### Work instructions
1. Translate this sentence from the DeepStream forum thread below into Spanish: "You can change the primary object bbox parameters (NvDsObjectMeta rect_params) or create new objects (NvDsObjectMeta) with the required bbox and use them as primary objects."
2. Write the next part of the DeepStream forum thread below, picking up after its final reply.

### Given passage

§

Please provide complete information as applicable to your setup.
Hardware Platform (Jetson / GPU) Jetson Xaxier • DeepStream Version 6.1.0 • JetPack Version (valid for Jetson only) • TensorRT Version 8.4 • NVIDIA GPU Driver Version (valid for GPU only) • Issue Type( questions, new requirements, bugs) Memory overload • How to reproduce the issue ? (This is for bugs. Including which sample app is using, the configuration files content, the command line used and other details for reproducing) • Requirement details( This is for new requirement. Including the module name-for which plugin or for which sample application, the function description)
My question is by doing so is the original image cropped and fed to the sgie or does the application preserve the original image size and conduct inference only inside the bbox?
What are your exact user case? Maybe you can refer our source code directly: sources\gst-plugins\gst-nvdspreprocess or sources\gst-plugins\gst-nvinfer. There is a detailed processing flow in the code. Thanks
We have a very classical use case. We want to detect workers in a construction site then crop the worker image within the bbox and feed it to the sgie to detect if they are wearing the right protection gear like (Helmet and Reflective vest).
We previously had a pipeline with only one GIE but the model failed to detect the gear when the worker are far away and thus very small.
You can change the primary object bbox parameters (NvDsObjectMeta rect_params) or create new objects (NvDsObjectMeta) with the required bbox and use them as primary objects.

§

### Pixel coordinate grounding items
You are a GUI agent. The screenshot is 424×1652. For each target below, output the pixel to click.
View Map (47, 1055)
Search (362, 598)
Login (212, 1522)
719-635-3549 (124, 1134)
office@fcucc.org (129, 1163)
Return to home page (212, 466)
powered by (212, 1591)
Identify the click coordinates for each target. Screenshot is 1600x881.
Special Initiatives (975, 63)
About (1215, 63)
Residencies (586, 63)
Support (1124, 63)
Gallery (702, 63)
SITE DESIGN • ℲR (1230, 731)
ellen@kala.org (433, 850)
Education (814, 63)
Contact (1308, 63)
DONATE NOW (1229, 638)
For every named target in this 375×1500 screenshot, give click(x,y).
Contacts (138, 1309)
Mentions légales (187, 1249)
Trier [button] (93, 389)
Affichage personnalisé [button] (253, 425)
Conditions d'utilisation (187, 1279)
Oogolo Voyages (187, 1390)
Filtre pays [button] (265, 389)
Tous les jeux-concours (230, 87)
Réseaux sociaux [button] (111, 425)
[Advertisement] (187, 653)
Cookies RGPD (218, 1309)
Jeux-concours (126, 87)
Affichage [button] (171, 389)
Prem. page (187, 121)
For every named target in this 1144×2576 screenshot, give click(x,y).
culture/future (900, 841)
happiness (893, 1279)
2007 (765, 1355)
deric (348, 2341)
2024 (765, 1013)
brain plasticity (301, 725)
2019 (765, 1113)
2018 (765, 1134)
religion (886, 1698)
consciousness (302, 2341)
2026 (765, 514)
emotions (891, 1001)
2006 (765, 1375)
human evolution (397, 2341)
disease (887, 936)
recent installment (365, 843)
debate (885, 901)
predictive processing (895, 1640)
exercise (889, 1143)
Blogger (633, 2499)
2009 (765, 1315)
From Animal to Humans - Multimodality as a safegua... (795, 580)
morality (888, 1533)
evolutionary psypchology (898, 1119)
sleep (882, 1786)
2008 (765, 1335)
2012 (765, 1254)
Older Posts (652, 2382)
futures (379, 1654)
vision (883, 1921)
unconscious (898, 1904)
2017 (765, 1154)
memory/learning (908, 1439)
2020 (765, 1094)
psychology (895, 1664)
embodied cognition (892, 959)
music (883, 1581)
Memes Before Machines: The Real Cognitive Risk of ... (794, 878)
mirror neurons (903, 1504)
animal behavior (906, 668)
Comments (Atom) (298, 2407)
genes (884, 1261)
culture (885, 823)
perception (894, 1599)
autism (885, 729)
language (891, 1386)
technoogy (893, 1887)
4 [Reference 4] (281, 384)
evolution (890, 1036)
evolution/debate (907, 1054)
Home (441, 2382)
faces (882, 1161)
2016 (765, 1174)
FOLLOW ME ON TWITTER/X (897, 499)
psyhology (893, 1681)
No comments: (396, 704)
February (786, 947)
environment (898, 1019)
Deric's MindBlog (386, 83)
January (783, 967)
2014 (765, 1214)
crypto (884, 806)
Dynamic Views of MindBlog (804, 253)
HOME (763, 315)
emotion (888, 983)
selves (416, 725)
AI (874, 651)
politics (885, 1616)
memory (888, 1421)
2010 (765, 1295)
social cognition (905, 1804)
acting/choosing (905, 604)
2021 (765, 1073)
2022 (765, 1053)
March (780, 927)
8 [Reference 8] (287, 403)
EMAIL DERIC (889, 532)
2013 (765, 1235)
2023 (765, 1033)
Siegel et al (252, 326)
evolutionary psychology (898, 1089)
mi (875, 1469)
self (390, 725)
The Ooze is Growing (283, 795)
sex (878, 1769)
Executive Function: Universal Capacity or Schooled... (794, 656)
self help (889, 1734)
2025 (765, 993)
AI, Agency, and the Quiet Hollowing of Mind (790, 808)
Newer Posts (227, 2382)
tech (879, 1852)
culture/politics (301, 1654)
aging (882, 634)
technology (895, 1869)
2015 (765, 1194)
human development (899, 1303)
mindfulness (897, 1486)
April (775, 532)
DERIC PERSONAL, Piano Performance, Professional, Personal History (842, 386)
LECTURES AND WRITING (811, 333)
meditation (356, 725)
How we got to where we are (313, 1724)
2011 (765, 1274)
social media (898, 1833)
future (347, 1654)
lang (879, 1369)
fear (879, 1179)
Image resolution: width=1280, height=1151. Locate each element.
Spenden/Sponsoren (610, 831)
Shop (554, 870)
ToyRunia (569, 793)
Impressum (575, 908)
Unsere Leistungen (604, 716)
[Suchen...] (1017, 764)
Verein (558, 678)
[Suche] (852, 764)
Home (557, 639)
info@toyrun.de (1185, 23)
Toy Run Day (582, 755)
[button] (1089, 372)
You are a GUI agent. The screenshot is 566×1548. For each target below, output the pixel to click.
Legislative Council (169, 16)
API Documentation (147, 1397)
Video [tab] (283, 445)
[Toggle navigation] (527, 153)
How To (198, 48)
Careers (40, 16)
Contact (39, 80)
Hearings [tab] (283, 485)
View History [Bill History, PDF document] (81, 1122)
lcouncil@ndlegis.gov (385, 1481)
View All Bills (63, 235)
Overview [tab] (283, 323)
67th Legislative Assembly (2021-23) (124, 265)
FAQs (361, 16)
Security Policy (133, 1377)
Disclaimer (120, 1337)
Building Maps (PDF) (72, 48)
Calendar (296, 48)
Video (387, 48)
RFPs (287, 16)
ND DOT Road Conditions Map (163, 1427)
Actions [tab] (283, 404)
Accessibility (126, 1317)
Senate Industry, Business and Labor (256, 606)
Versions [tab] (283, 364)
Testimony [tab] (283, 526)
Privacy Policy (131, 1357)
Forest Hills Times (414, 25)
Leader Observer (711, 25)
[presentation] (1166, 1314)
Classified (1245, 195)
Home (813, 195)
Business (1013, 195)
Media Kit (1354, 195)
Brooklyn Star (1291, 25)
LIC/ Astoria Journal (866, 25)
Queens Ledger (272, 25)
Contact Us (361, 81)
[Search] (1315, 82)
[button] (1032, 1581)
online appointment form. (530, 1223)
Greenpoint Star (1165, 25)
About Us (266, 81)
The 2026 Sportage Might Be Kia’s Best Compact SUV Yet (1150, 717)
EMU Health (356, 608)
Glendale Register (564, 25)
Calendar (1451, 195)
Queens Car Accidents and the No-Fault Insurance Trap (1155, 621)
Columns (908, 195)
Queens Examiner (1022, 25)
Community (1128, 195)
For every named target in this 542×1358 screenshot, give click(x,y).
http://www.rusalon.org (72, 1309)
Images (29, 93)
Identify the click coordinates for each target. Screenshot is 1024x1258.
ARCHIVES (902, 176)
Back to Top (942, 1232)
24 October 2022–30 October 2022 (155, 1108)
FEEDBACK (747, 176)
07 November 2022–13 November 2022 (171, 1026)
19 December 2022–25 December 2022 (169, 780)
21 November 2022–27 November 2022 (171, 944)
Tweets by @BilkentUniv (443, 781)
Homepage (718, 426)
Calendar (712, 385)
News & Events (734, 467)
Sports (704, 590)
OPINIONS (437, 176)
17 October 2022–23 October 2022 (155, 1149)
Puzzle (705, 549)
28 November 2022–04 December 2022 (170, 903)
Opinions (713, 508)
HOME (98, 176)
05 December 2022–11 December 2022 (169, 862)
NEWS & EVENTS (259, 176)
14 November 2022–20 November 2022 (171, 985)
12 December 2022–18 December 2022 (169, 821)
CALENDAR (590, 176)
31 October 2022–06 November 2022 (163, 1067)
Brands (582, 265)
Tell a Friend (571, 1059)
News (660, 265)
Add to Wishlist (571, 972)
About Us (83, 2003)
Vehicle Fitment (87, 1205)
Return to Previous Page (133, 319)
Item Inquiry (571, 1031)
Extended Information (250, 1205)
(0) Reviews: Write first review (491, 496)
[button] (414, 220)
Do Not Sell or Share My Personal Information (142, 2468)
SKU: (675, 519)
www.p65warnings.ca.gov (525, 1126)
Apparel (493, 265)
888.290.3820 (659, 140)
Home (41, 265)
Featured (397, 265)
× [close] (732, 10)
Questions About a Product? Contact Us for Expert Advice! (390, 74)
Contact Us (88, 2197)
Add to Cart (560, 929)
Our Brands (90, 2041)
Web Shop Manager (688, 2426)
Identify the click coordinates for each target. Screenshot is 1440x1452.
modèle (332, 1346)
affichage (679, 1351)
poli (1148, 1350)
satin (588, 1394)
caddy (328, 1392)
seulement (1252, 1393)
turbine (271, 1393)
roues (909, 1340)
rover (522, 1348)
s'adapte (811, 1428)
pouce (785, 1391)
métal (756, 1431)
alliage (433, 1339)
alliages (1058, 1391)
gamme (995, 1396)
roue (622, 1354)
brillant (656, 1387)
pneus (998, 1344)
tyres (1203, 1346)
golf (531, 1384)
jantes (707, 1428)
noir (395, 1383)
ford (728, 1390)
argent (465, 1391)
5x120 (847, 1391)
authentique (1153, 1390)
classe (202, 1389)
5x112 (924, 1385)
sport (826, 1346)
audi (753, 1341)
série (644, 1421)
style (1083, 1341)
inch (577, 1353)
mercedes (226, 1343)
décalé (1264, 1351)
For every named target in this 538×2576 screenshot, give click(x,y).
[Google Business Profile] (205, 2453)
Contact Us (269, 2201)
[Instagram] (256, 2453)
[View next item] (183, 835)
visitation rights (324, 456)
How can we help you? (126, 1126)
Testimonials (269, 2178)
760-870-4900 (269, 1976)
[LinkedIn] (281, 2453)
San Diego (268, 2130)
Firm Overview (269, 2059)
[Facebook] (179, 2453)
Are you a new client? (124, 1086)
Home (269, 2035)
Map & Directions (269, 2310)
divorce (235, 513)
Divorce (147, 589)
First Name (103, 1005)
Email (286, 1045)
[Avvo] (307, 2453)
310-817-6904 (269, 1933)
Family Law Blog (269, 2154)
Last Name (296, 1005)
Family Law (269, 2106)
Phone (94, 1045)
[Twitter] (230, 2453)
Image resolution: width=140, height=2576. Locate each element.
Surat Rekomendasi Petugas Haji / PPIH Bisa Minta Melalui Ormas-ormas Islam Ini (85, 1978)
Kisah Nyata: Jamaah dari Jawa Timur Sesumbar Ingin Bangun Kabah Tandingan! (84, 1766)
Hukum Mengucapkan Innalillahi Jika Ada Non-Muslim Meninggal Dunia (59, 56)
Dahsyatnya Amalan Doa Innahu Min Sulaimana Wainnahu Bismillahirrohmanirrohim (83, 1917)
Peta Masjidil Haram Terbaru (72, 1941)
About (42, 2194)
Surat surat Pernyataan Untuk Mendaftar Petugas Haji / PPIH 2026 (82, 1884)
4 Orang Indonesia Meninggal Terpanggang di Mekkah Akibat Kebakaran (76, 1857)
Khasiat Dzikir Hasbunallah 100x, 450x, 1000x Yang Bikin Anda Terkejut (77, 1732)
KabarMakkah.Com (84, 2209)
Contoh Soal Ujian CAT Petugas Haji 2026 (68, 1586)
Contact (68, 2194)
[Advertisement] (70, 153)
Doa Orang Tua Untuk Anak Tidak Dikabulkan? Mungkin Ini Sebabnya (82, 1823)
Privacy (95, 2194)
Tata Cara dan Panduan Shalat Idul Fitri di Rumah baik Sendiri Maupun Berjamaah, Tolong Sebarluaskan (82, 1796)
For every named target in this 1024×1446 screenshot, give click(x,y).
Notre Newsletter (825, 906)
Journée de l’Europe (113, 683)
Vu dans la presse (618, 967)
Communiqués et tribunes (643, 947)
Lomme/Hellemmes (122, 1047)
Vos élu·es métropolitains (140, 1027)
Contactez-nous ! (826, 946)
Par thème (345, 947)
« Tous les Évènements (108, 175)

§

### Results
1. Puede cambiar los parámetros del bbox del objeto primario (NvDsObjectMeta rect_params) o crear nuevos objetos (NvDsObjectMeta) con el bbox requerido y usarlos como objetos primarios.

2.
This seems to be working but how can I make sure the SGIE is operating on the cropped bbox image only? One way to do this is to save the image fed into the SGIE but how can I do that?
hi, I have tried to use gie-unique-id and operate-on-gie-id params in my PGIE and SGIE respectively but when I run the program i got the following error .
It means the scaled ratio between the origin and dest video is too large. Could you attach your demo app(models, videos, code, config files) to us? You can message all of that to me.
You need to modify the open source code if you use the deepstream 6.1, please refer to the link below: https://github.com/zhouyuchong/face-recognition-deepstream/issues/24
If you update the deepstream version to 6.2, you can just set the crop-objects-to-roi-boundary=1 in the config file.
No. Because the engine file can only be used in your environment. If I want to use it in my jetson env, I need to use the origin model file to generate engine file again.
Based on previous experience, it should be the issue of bbox crossing the boundary.
You can also try to set the scaling-compute-hw=1 in your config file to use gpu instead of VIC.